A recent Comment is Free piece suggested that expensive London restaurants are extravagant, luxurious and ‘a grotesque display of opulence.’ The writer (a restaurant reviewer for The Spectator) thinks, or at least writes, that Novikov, Fable and Chiltern Firehouse are just a ‘tax-efficient playpen’ catering exclusively to the ‘international rich’. Quite frankly, I don’t really care. I have absolutely no right to vent hatred onto expensive restaurants or their customers just because they happen to be in a part of the country that’s more economically successful and diverse than mine, or because they’re richer than me. I respect the rights of restaurant reviewers to hold an opinion about something other than the food and service somewhere and I strongly believe that food has inherent social, hence political, qualities. What gets to me is when people who eat, for free and regularly, in such restaurants decry them as all being uncaring, hateful cathedrals of sin.
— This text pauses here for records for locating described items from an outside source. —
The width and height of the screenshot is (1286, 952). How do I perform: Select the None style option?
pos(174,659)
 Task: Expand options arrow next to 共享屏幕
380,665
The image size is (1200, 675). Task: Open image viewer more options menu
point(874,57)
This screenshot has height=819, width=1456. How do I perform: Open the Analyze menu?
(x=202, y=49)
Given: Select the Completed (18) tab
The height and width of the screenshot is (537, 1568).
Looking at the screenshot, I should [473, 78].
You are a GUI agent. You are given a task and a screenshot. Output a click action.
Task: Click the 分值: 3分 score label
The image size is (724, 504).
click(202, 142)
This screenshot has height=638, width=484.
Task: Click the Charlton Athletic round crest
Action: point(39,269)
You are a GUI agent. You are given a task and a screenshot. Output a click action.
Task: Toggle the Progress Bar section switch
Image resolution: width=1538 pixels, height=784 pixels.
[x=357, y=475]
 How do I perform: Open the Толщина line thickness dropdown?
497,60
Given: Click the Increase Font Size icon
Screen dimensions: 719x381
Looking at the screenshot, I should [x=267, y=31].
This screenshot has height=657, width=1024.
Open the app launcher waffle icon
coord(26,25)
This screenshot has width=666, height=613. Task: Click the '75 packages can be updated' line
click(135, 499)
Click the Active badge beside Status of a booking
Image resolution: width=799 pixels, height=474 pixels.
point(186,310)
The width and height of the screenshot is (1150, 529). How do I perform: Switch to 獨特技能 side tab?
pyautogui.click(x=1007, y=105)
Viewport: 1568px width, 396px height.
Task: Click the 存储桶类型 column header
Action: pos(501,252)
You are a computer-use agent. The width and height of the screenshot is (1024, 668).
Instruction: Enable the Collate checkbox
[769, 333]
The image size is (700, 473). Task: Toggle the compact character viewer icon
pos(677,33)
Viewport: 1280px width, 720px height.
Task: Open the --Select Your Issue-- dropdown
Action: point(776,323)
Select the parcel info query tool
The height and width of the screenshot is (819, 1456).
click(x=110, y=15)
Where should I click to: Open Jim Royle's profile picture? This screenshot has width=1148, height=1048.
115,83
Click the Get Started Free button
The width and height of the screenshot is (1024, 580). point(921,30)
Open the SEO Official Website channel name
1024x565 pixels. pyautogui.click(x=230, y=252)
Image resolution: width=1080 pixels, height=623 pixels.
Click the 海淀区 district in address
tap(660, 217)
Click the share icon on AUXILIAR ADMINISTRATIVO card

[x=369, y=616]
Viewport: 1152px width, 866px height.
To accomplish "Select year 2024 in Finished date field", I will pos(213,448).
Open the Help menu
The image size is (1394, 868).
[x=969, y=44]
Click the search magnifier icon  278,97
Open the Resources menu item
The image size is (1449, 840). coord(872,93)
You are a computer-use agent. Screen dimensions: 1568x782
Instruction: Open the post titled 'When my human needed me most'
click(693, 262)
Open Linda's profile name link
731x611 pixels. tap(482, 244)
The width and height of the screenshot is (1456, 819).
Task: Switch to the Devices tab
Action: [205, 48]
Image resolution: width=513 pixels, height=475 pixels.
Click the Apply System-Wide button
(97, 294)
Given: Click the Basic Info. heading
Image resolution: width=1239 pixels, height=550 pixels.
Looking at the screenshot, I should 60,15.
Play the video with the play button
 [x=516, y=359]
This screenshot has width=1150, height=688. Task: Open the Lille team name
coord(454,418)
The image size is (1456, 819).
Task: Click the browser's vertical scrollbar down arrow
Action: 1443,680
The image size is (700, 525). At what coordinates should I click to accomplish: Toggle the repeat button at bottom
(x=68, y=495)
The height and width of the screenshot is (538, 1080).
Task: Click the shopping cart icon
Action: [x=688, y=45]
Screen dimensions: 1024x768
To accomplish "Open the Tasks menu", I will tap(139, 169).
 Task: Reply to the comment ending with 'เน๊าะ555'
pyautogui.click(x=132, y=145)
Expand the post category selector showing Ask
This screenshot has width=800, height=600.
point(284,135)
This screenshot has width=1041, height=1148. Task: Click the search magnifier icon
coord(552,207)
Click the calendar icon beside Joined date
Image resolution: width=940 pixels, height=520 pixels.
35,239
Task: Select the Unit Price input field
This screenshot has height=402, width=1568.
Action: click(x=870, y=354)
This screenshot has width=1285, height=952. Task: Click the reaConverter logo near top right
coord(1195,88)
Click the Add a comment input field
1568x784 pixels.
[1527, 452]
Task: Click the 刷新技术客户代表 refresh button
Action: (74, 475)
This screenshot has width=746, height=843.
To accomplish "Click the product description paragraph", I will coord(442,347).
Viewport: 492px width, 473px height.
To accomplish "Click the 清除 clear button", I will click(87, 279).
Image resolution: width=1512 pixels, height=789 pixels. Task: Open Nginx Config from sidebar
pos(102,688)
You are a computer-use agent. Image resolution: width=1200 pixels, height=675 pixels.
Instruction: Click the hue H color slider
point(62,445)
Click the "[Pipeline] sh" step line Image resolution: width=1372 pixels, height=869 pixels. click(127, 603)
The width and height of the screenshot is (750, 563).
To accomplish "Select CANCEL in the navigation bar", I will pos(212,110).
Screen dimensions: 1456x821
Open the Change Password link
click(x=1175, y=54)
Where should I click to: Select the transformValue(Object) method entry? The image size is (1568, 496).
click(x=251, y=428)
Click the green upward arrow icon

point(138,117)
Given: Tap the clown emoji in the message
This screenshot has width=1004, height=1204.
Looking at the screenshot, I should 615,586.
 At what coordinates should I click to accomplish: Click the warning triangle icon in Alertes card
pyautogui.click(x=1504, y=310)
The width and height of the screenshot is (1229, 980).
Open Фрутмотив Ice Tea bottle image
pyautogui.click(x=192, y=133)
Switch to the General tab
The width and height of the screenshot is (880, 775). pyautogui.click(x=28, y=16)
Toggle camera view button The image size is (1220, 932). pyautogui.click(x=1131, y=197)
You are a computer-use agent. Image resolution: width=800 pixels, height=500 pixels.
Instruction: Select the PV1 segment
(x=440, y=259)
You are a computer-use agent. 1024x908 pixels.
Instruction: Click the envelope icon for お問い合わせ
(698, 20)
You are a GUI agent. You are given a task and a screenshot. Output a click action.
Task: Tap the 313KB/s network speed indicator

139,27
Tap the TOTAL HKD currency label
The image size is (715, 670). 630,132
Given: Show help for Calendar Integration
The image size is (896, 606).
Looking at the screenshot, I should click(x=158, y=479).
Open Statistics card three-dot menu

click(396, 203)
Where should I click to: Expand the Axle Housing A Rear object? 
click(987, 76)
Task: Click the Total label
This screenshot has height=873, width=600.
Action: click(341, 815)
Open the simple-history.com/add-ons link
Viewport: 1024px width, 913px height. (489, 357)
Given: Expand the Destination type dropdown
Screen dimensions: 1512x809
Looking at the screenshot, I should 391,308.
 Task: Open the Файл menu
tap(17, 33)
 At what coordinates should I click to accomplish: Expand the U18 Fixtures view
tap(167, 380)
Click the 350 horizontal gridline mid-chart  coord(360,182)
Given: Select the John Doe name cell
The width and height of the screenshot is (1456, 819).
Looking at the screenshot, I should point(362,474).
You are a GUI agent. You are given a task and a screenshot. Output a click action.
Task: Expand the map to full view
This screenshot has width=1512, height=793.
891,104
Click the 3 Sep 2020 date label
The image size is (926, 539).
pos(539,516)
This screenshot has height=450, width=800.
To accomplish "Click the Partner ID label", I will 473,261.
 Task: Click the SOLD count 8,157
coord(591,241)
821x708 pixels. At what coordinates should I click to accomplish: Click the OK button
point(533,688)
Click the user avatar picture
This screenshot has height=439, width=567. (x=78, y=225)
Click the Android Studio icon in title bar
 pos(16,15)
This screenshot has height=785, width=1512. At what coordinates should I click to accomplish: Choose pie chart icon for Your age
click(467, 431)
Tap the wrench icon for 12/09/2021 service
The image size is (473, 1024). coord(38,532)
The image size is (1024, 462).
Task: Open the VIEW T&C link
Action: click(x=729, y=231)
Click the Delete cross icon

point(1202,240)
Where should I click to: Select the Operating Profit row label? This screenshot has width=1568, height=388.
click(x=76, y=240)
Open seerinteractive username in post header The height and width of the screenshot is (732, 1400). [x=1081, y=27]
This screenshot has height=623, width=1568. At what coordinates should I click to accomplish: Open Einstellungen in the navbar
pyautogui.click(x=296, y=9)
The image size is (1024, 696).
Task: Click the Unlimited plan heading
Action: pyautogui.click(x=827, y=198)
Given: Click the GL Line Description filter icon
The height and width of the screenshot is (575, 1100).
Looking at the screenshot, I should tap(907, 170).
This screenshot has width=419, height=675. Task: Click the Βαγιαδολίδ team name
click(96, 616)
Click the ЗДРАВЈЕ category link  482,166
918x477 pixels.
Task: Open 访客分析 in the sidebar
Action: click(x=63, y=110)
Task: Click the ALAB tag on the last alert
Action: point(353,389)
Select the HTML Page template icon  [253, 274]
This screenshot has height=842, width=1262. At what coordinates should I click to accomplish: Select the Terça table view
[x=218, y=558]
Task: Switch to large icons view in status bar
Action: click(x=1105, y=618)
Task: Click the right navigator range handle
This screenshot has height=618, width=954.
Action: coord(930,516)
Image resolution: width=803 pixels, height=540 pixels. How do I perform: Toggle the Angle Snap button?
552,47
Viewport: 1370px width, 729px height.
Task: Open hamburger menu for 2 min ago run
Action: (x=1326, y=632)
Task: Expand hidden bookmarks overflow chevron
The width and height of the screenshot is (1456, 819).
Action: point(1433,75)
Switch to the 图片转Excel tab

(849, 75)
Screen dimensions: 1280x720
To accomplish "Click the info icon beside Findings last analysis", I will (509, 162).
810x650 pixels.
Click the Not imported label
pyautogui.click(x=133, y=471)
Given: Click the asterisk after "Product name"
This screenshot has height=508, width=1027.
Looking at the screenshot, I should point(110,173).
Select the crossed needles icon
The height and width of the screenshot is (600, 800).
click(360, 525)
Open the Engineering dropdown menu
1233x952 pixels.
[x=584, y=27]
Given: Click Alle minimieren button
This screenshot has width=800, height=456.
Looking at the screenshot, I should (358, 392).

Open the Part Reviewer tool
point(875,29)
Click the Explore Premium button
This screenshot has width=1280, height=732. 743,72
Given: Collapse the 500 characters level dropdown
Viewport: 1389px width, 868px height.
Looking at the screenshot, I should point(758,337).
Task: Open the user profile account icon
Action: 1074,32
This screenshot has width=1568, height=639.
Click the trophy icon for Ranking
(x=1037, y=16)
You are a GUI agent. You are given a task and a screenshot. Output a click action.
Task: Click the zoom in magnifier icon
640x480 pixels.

As the article’s a typically sanctimonious CiF rich-hating populist whine, I expected the comments to be broadly split between assertion, intolerance and bigotry – and I was right, as one dived in, accusing a restaurant of being a ‘tax-pimped wankpit.’ Well, congratulations for getting so worked up over expense-funded clickbait. To use a CiF favourite, the ‘doublethink’ the writer demonstrates is astounding. Perhaps, if she feels so strongly, she could potentially stop going? Might she be able to restrain herself from having others pay for her to eat the food of the 1%? Could she, shock horror, possibly see that going on to attack restaurants has a bearing on her reviews of the same place? Because I’m not prepared to cross paywalls to read more, I can’t quote her reviews. I would happily lay a fiver on none of them containing something like ‘the foie gras and gold leaf burger was a masterstroke in progressive political dining; a cheap, blue-collar food garnished with the capitalist and inhumane and wrapped in a New Statesman or Nietzsche. Your call.’ Equally, please let me know if her bit about ‘Harry’s Bar, where a slice of cake costs €32 – and is worth it’ at any point mentions ‘in a global financial crisis where the wealthiest feel recovery before everyone else, the joy of seeing Venetian fishing crew on the next table, necking Bellinis in dirty sweaters and spending a fortune on some air wrapped in calories speaks volumes about the financial situation and freedom from body image pressure we’ve achieved.’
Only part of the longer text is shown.